Reputation: 33
I'm working on a bets website so transactions are very important.
I created an ExceptionHandler using @ControllerAdvice
to catch all the exceptions from business layer.
@ControllerAdvice
public class HttpExceptionHandler {
private String getStackTrace(final Throwable throwable) {
final StringWriter stringWriter = new StringWriter()
final PrintWriter printWriter = new PrintWriter(stringWriter, true)
throwable.printStackTrace(printWriter)
stringWriter.getBuffer().toString()
}
private List<String> filterStackTrace(final String stackTrace) {
def stack = stackTrace.split('\n\t')
stack.findAll({ it.contains('com.dsindigo.trading') })
}
private ResponseEntity<HttpErrorResponse> buildResponse(final Exception ex, final String message) {
HttpErrorResponse error = new HttpErrorResponse(
stack: filterStackTrace(getStackTrace(ex)),
message: message
)
new ResponseEntity<HttpErrorResponse>(error, HttpStatus.BAD_REQUEST)
}
@ExceptionHandler(UsernameAlreadyExistsException)
ResponseEntity<HttpErrorResponse> catchUsernameAlreadyExists(final UsernameAlreadyExistsException ex) {
buildResponse(ex, HttpErrorMessages.USERNAME_ALREADY_EXISTS)
}
@ExceptionHandler(EmailAlreadyExistsException)
ResponseEntity<HttpErrorResponse> catchEmailAlreadyExists(final EmailAlreadyExistsException ex) {
buildResponse(ex, HttpErrorMessages.EMAIL_ALREADY_EXISTS)
}
//More exceptions...
@ExceptionHandler(Exception)
ResponseEntity<HttpErrorResponse> catchAny(final Exception ex) {
buildResponse(ex, HttpErrorMessages.UNKNOWN)
}
}
So basically it catches an exception (eg. UsernameAlreadyExistsException
) and creates a JSON response containing a custom message and the stacktrace (for debugging purposes).

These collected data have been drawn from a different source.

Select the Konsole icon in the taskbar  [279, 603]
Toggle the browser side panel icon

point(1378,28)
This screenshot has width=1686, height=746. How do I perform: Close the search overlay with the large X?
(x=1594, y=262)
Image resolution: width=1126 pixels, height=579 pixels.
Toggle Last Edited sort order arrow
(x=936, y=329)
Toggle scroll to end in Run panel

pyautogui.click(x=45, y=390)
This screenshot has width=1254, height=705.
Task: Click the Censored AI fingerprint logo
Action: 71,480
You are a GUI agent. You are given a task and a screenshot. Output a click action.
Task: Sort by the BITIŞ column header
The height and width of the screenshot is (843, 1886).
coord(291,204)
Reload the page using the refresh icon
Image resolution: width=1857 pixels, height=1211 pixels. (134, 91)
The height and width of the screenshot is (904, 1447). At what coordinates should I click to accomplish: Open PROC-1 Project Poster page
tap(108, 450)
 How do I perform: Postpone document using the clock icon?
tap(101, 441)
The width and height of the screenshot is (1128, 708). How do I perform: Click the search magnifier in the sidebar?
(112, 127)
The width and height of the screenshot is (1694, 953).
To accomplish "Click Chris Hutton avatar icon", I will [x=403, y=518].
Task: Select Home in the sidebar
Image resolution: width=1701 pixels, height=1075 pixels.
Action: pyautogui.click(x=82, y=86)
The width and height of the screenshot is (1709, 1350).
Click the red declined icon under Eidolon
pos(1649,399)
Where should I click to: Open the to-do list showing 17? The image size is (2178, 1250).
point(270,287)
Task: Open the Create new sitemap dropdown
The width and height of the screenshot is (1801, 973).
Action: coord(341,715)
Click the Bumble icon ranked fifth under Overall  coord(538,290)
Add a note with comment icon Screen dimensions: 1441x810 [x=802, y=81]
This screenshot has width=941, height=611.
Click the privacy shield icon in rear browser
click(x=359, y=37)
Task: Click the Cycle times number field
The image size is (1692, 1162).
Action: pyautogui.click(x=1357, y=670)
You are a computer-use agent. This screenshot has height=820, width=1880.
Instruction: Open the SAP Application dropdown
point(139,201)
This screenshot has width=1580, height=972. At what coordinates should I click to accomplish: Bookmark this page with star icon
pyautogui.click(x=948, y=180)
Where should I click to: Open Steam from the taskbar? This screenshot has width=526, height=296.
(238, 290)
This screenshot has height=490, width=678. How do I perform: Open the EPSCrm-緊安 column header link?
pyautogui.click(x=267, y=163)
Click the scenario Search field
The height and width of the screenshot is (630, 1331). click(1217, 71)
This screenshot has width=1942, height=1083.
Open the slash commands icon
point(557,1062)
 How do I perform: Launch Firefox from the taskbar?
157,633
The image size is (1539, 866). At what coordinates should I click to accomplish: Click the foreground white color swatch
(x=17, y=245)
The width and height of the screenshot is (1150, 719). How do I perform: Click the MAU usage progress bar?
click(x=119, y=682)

This is an example of a service throwing custom exceptions:
@Service
class UserServiceImpl implements UserService {
// @Autowired stuff ...
@Override
@Transactional
UserDTO save(UserDTO user) {
UserDTO current = findOneByUsername(user.username)
if (current != null)
throw new UsernameAlreadyExistsException()
current = findOneByEmail(user.email)
if (current != null)
throw new EmailAlreadyExistsException()
ConfigurationDTO configuration = configurationService.findOne();
user.active = false
user.password = bCryptPasswordEncoder.encode(user.password)
user.balance = configuration.initialBalance
User entity = mapper.map(user, User)
entity = userRepository.save(entity)
user = mapper.map(entity, UserDTO)
transactionService.createForUser(user.id, INITIAL_CHIPS_ID, configuration.initialBalance)
TokenDTO token = tokenService.createForUser(user.id)
emailService.sendRegisterMessage(user.email, token.token)
user
}
}
The problem is, when I throw a custom exception without @Transactional
the exception handler executes the right method but adding @Transactional
always executes the general Exception
method.
Am I missing something?
Upvotes: 3
Views: 1107
Reputation: 1234
These declarations:
@ExceptionHandler(UsernameAlreadyExistsException)
Should be like this:
@ExceptionHandler(UsernameAlreadyExistsException.class)
Also, make sure that your exceptions are extending RuntimeException. If the exception is caught and handled anywhere else in your code (including Spring's interceptors!) it won't be handled by ControllerAdvice.